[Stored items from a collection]
# # # #

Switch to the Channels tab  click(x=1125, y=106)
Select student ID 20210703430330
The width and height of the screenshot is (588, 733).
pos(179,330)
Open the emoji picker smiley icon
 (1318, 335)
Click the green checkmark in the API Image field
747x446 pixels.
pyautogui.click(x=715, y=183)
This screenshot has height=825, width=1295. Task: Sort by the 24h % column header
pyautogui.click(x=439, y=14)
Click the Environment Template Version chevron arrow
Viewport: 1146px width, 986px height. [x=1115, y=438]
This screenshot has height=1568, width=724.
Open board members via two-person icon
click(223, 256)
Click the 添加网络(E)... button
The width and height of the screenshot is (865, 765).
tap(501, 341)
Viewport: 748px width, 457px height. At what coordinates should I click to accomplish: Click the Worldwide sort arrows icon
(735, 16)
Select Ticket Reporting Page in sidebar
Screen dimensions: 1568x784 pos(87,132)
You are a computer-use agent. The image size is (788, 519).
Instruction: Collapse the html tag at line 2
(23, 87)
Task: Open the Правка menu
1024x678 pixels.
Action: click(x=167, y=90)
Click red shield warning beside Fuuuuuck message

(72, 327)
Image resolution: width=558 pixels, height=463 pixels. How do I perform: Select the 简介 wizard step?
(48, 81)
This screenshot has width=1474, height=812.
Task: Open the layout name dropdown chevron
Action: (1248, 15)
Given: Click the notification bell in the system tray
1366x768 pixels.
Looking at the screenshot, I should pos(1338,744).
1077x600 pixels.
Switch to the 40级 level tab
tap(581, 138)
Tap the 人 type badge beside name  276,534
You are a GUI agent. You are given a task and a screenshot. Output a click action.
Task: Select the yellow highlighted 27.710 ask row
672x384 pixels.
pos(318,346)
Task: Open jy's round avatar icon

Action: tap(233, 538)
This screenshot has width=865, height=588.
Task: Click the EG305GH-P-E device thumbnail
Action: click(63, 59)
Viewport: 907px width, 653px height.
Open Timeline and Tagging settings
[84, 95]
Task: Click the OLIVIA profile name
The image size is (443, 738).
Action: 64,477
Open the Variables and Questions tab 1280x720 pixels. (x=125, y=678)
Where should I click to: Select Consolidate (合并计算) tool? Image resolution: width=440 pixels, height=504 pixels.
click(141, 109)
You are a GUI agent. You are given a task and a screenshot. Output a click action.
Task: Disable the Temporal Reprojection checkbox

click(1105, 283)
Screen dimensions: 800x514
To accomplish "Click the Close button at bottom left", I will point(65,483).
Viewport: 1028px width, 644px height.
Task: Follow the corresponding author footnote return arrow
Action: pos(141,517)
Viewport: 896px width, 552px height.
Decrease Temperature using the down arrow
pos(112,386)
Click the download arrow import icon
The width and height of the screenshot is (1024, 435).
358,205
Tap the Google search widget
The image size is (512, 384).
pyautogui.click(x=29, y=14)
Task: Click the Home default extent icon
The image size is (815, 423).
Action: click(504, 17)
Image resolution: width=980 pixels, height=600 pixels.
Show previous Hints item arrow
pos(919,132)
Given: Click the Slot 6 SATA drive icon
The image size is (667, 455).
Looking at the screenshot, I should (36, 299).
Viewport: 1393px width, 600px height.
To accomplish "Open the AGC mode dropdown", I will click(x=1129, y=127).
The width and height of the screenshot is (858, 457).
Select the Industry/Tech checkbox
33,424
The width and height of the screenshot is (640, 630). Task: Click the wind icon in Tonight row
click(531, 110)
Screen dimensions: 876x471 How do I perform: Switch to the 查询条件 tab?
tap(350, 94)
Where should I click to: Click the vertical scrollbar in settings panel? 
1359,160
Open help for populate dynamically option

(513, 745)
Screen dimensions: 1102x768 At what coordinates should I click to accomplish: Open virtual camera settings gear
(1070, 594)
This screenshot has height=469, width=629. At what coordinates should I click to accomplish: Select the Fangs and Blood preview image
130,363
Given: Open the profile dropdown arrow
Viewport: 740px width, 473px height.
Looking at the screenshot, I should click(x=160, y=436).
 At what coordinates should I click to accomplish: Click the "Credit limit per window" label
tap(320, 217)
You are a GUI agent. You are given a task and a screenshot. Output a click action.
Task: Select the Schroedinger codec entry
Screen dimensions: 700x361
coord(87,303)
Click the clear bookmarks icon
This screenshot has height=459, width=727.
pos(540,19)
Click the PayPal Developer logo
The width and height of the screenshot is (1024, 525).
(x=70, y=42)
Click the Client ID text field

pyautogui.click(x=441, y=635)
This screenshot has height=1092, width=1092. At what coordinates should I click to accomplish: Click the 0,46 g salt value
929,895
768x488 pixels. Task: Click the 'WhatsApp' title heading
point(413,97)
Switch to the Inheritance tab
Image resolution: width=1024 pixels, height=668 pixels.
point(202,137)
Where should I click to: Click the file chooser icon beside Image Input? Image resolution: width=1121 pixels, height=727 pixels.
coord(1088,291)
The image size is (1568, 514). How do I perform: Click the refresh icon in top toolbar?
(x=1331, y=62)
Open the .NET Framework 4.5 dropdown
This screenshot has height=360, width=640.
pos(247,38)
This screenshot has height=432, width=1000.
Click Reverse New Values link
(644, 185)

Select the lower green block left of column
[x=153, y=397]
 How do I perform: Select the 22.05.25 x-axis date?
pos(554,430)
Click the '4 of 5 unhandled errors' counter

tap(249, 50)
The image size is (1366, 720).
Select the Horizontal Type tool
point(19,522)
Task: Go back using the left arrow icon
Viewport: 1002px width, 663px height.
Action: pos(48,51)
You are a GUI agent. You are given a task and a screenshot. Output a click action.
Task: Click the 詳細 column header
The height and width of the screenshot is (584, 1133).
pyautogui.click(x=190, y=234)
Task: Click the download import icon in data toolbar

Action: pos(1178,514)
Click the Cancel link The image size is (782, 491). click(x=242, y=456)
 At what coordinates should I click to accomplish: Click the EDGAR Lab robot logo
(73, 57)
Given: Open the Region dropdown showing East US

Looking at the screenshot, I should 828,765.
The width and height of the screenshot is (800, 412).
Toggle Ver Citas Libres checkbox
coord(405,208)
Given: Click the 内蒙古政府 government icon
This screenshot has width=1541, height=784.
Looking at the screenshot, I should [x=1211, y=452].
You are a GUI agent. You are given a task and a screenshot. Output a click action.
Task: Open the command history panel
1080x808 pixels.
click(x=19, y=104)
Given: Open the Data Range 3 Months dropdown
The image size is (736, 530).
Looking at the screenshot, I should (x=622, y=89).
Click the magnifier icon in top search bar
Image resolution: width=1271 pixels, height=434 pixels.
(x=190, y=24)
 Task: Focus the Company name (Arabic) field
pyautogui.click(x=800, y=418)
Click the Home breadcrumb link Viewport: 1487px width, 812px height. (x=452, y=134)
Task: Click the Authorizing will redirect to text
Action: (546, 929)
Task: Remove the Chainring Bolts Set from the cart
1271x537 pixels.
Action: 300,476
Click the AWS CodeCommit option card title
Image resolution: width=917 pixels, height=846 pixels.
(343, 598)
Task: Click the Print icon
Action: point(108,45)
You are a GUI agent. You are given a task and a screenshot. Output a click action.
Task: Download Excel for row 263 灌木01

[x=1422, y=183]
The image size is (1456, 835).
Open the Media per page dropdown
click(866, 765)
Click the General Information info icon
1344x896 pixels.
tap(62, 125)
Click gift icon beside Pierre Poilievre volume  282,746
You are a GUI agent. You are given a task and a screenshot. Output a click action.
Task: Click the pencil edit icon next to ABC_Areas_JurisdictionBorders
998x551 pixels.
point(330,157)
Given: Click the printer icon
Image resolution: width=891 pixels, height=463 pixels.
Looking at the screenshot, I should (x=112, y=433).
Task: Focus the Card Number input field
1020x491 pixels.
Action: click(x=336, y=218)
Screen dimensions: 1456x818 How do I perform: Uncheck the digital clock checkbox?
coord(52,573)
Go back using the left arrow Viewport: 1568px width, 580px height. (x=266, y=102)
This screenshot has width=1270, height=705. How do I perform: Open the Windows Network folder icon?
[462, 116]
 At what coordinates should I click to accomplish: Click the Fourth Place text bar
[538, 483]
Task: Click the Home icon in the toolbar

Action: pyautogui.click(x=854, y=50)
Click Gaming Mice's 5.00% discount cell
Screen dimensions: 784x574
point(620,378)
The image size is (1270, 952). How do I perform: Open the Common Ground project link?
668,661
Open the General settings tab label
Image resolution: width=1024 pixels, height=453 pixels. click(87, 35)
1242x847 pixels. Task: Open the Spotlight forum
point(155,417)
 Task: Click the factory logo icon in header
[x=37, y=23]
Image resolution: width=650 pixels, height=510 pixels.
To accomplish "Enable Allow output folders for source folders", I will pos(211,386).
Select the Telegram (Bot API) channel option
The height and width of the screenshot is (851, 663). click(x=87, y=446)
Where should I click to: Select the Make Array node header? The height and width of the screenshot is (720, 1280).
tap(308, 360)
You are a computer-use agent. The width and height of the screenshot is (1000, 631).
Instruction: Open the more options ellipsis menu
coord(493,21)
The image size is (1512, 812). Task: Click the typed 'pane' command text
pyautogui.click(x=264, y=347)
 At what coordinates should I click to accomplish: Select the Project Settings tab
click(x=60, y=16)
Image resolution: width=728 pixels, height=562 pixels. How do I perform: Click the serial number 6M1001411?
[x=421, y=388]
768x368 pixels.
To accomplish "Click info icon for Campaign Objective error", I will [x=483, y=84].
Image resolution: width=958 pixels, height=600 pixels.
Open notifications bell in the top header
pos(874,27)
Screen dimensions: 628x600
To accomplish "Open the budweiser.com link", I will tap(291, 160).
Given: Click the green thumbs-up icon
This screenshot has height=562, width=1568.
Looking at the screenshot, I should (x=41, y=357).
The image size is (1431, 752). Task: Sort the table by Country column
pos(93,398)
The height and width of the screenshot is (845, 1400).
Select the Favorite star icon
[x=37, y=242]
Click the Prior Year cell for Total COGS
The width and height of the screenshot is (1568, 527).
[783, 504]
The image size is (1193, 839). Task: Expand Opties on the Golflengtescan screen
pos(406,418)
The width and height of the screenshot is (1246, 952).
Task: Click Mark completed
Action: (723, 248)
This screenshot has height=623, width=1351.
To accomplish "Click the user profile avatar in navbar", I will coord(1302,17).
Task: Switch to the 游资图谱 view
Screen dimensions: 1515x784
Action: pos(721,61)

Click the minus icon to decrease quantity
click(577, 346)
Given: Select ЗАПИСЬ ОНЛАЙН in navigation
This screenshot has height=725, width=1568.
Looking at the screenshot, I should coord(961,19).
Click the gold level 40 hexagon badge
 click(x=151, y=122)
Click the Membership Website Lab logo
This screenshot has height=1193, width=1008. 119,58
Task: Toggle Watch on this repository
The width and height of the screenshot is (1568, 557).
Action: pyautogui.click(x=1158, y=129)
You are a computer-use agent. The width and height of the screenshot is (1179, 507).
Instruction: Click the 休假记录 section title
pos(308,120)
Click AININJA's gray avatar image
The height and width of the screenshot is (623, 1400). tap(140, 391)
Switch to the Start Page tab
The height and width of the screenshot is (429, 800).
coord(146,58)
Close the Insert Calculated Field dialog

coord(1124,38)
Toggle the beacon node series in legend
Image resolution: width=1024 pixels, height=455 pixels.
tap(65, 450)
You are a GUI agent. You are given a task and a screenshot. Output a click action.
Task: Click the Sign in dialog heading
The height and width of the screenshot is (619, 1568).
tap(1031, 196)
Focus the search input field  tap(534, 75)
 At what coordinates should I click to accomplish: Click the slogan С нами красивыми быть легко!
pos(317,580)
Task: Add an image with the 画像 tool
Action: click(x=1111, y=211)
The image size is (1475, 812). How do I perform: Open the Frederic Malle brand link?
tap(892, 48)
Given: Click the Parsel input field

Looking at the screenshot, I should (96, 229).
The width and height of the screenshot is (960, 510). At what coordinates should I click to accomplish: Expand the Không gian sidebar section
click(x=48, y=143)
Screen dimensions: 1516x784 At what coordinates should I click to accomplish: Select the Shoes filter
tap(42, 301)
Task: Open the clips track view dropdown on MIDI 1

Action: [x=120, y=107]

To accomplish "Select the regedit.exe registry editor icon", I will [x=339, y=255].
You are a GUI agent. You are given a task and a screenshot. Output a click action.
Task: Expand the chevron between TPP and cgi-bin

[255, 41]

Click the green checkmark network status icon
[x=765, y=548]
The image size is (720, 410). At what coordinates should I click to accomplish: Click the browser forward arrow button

# # # #

Problem requirements: From the line that contains "The width and height of the screenshot is (960, 510)." down to the final line of the entries, print every line exactly as it is, and only those lines.

Response box:
The width and height of the screenshot is (960, 510). At what coordinates should I click to accomplish: Expand the Không gian sidebar section
click(x=48, y=143)
Screen dimensions: 1516x784 At what coordinates should I click to accomplish: Select the Shoes filter
tap(42, 301)
Task: Open the clips track view dropdown on MIDI 1

Action: [x=120, y=107]

To accomplish "Select the regedit.exe registry editor icon", I will [x=339, y=255].
You are a GUI agent. You are given a task and a screenshot. Output a click action.
Task: Expand the chevron between TPP and cgi-bin

[255, 41]

Click the green checkmark network status icon
[x=765, y=548]
The image size is (720, 410). At what coordinates should I click to accomplish: Click the browser forward arrow button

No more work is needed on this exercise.